WORK ORDER: Leave out the pictures and reproduce all of the data exactly.

SUPPLIED RECORDS:
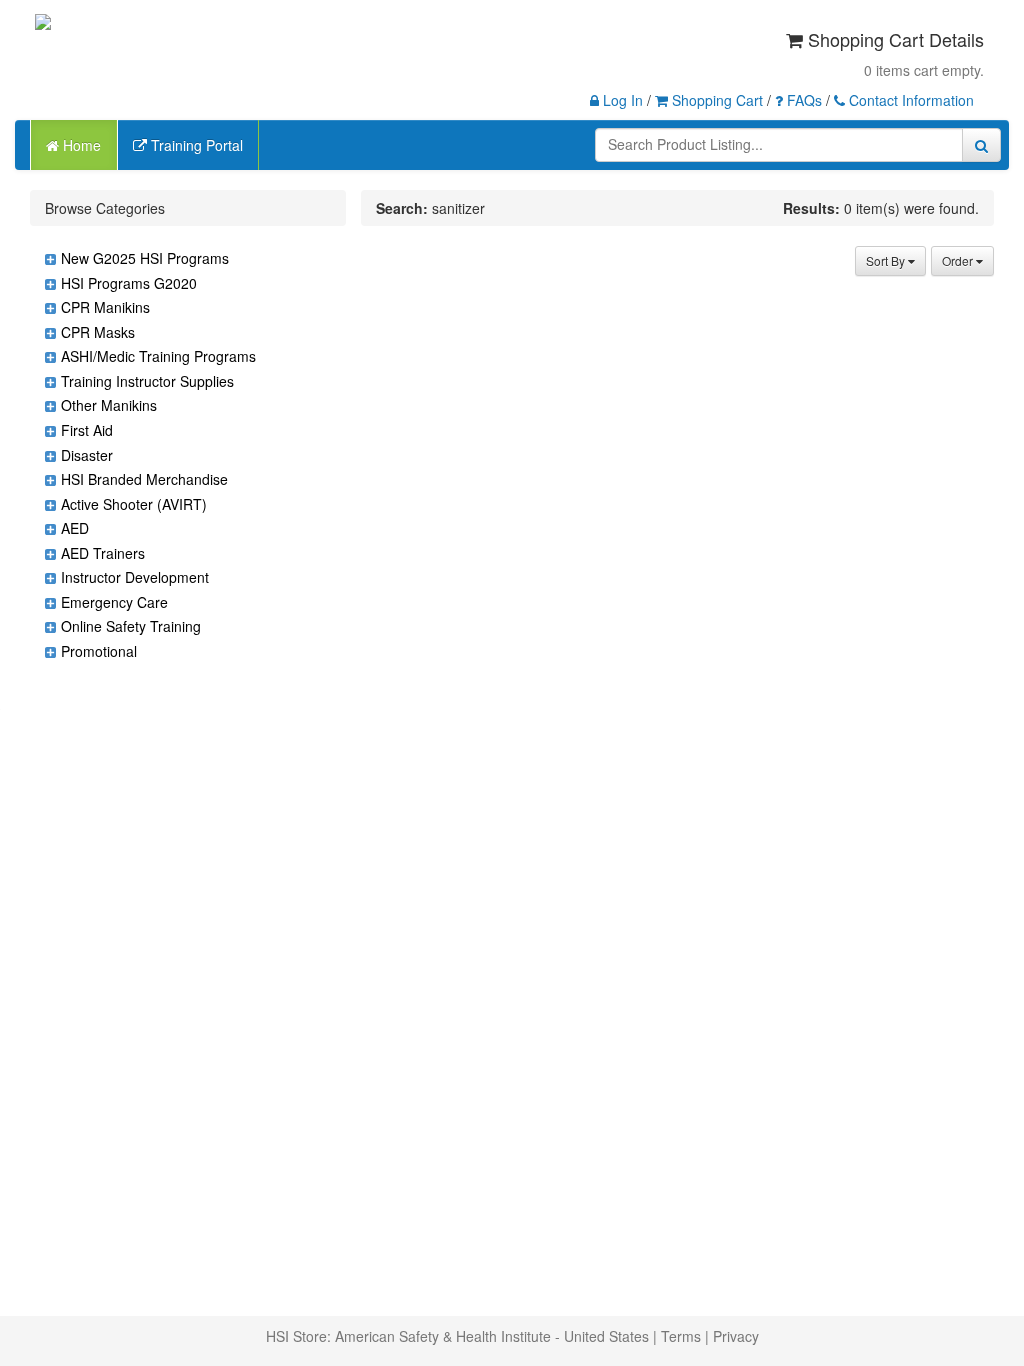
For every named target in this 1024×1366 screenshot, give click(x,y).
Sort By (887, 260)
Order (959, 260)
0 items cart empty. (924, 70)
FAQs (802, 100)
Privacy (736, 1336)
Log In (621, 100)
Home (80, 145)
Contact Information (909, 100)
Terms (681, 1336)
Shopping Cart (715, 100)
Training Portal (195, 145)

ANSWER TO THIS TASK:
For every named target in this 1024×1366 screenshot, give click(x,y).
Sort By (887, 260)
Order (959, 260)
0 items cart empty. (924, 70)
FAQs (802, 100)
Privacy (736, 1336)
Log In (621, 100)
Home (80, 145)
Contact Information (909, 100)
Terms (681, 1336)
Shopping Cart (715, 100)
Training Portal (195, 145)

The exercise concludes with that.